**Working data**.
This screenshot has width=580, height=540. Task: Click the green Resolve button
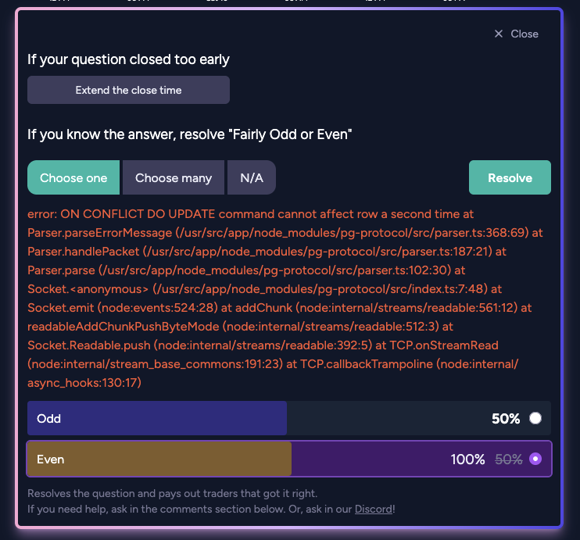510,177
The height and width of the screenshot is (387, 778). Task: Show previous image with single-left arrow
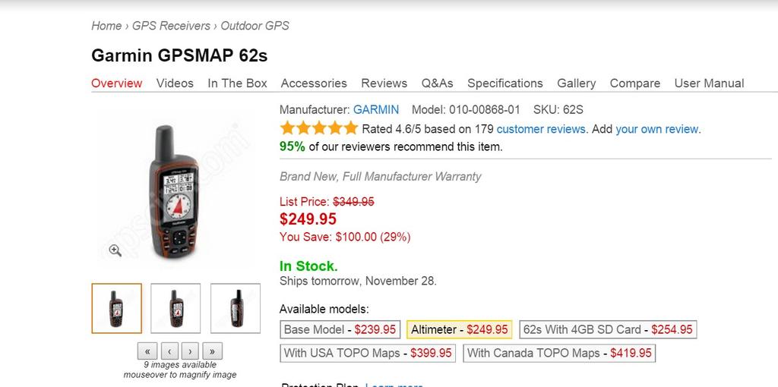point(169,351)
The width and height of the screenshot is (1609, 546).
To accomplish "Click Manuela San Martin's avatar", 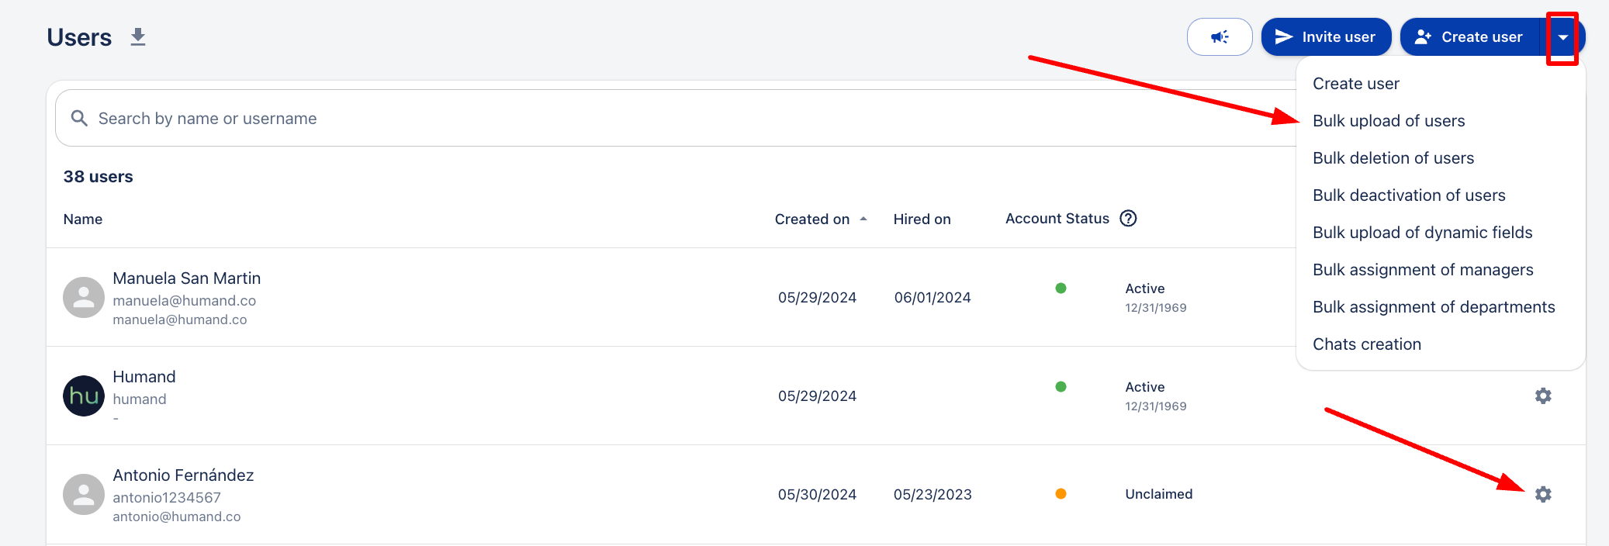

**Requirement**. Begin at the line containing "The width and" and copy every line through the end of the data above exactly, omitting the pictures.

**Result for this task**.
The width and height of the screenshot is (1609, 546).
To accomplish "Click Manuela San Martin's avatar", 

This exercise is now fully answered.